Stored items

━━━━━━━━━━━━━━━━━━━━

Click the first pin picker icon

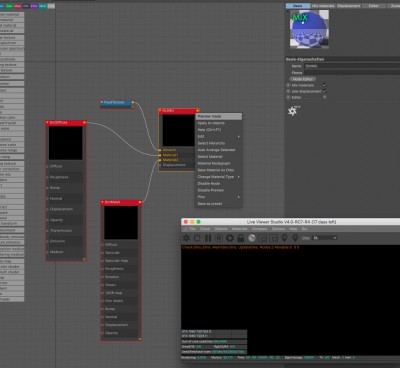284,238
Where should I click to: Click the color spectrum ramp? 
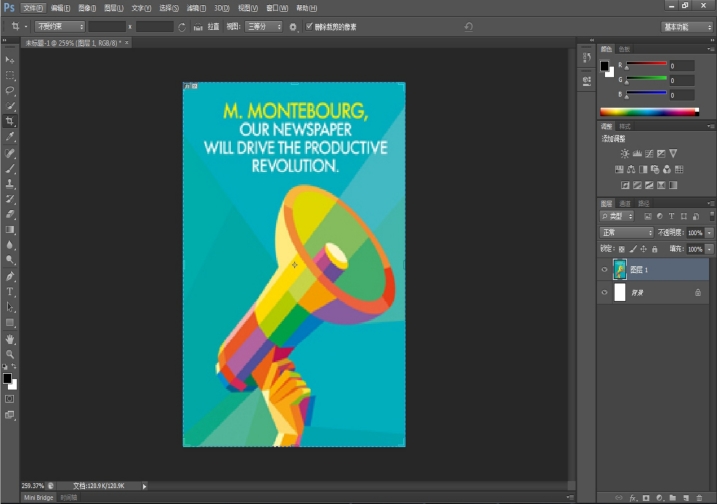[x=647, y=112]
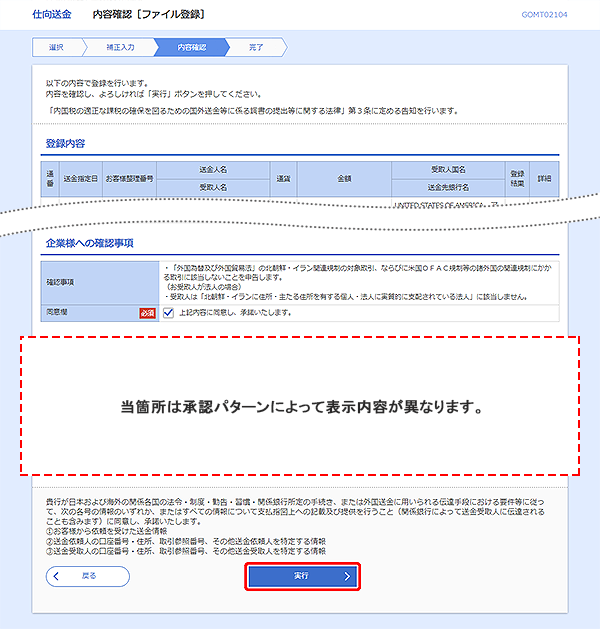The image size is (600, 629).
Task: Click the red 必須 badge
Action: click(x=147, y=313)
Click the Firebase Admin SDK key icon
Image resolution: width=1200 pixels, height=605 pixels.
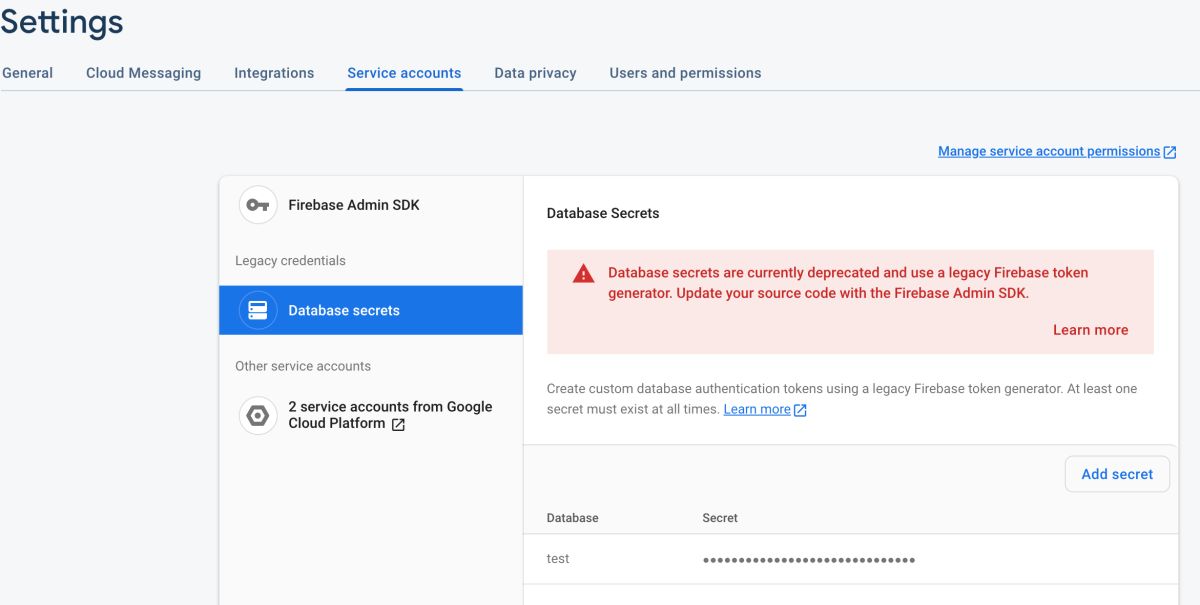(x=258, y=205)
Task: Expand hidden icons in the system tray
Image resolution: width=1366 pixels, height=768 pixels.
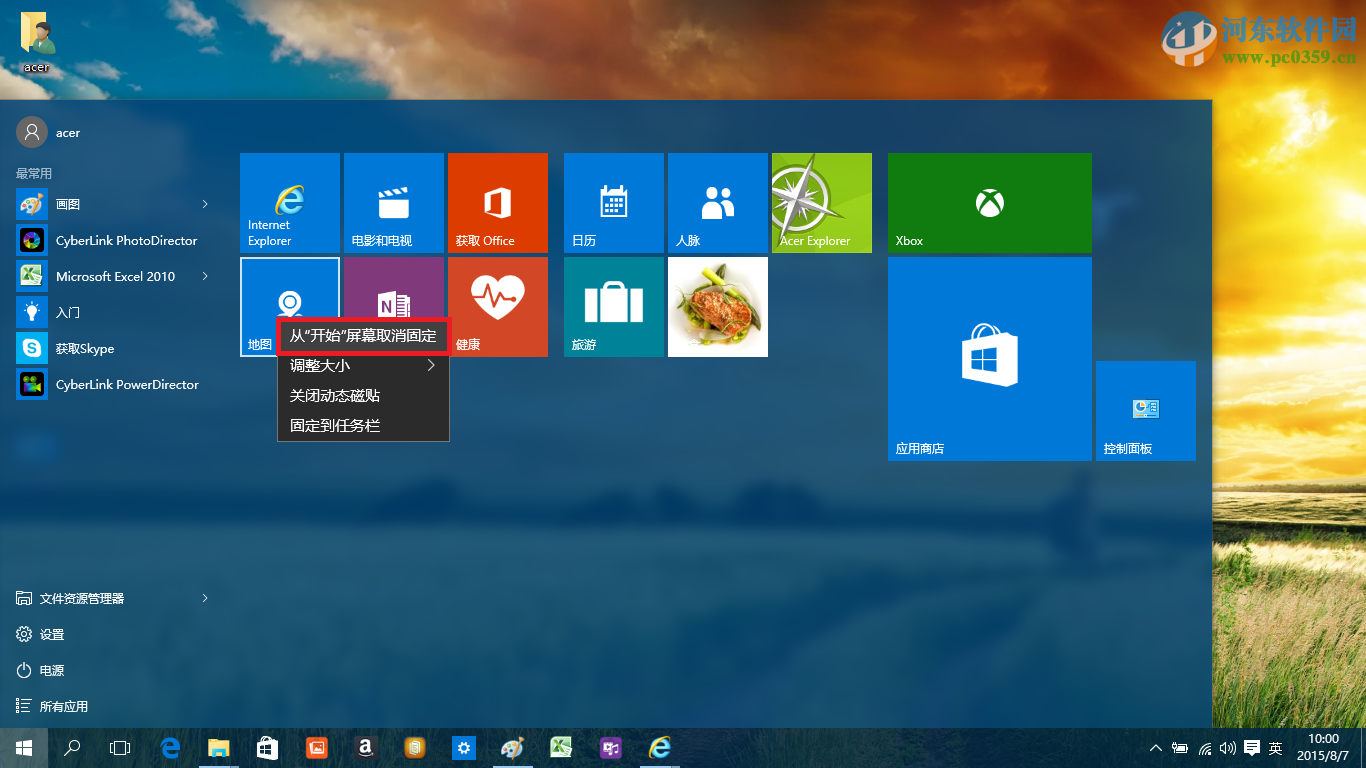Action: 1156,747
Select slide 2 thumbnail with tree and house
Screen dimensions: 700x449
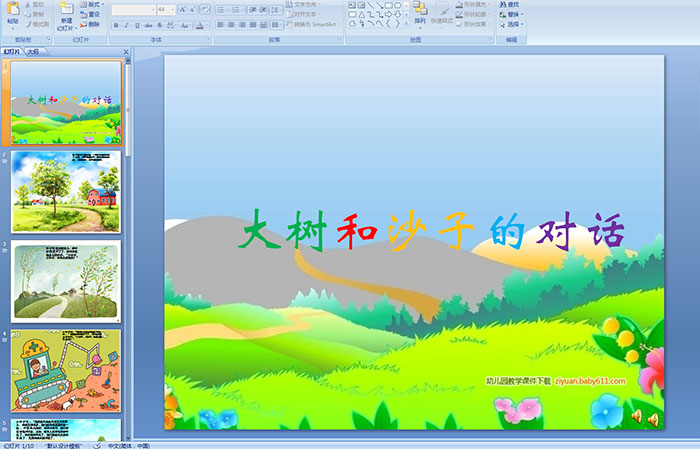coord(66,192)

━━━━━━━━━━━━━━━━━━━━

DESCRIPTION OF THE TASK
Only the records, copied exactly and free of pictures, belong in the answer.

ANSWER TO THIS EXERCISE
Click the first pin picker icon

284,238
Where should I click to: Click the color spectrum ramp? 
[x=647, y=112]
The image size is (600, 629).
Task: Click the red 必須 badge
Action: click(x=147, y=313)
Click the Firebase Admin SDK key icon
Image resolution: width=1200 pixels, height=605 pixels.
(x=258, y=205)
Task: Expand hidden icons in the system tray
Image resolution: width=1366 pixels, height=768 pixels.
Action: 1156,747
Select slide 2 thumbnail with tree and house
Screen dimensions: 700x449
coord(66,192)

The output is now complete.